Posted by Guest on Nov. 19, 2012 @ 9:22 am

when Davis's true nature was exposed and when Olague voted to bail out the hapless Ross. In the last couple of weeks SFBG shilled desparately for Olague, having previously criticized her for being a Lee/Brown puppet. She lost.

If you only know 20-somethings then you may see some influence from a left-wing organ like SFBG. As Churchill said: "if you're not a liberal at 20, you have no heart; if you're not a conservative at 40, you have no brain".

Posted by Anonymous on Nov. 19, 2012 @ 9:56 am

Plenty to say, but anytime anyone drops that quote its time to bail.

Posted by Guest on Nov. 19, 2012 @ 11:04 am
Posted by Anonymous on Nov. 19, 2012 @ 11:56 am

Obviously Lee won over Avalos at the last election by "sizable margin" (quoting lilli), Breed won, Mar won and Olague will never win an election ever after voting in a Domestic Violence Abuser.
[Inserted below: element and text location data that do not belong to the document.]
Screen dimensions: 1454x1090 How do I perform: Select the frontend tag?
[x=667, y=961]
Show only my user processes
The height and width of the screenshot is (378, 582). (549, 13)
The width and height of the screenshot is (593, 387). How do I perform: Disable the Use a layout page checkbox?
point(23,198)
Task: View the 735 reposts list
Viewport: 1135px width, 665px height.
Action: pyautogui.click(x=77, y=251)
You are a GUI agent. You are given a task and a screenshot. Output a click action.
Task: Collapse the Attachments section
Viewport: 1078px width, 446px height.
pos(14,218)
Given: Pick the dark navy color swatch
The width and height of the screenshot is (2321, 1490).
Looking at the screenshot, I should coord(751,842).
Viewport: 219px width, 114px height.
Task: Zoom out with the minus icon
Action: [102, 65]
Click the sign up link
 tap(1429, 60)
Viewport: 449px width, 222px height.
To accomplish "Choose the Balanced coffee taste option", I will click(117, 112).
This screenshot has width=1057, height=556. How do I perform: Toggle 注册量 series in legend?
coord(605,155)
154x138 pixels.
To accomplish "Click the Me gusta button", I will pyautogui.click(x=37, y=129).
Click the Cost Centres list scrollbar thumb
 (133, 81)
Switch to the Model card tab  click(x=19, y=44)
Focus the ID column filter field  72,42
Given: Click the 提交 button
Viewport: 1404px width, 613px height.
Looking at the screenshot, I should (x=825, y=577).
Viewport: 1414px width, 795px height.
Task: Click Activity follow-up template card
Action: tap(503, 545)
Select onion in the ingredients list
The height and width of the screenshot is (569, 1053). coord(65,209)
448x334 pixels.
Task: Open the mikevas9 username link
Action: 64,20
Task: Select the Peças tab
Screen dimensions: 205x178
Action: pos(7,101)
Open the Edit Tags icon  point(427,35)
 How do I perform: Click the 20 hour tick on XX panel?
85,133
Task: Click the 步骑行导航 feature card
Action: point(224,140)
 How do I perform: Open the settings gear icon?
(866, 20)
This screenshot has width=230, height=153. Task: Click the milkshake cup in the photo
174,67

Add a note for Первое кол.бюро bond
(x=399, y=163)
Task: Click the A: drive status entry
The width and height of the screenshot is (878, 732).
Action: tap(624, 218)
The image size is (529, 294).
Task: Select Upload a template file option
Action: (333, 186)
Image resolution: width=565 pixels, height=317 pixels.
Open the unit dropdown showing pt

Avalos, Campos, Kim; will have an uphill battle in future elections when other candidates will only have to bring up the Mirkarimi reinstatement vote of a DV
abuser.

The big losers, the SFBG and the Progressives that support Ross!
Credibility has all but disappeared along with integrity and dignity.

Posted by Guest on Nov. 20, 2012 @ 9:55 am

even while the State and Federal elections moved to the left. It takes a special kind of stupid to lurch right when the rest of the country lurches left, but somehow the SF Progressives managed it.

And that was only partly because Ross, Davis and Olague all self-destructed.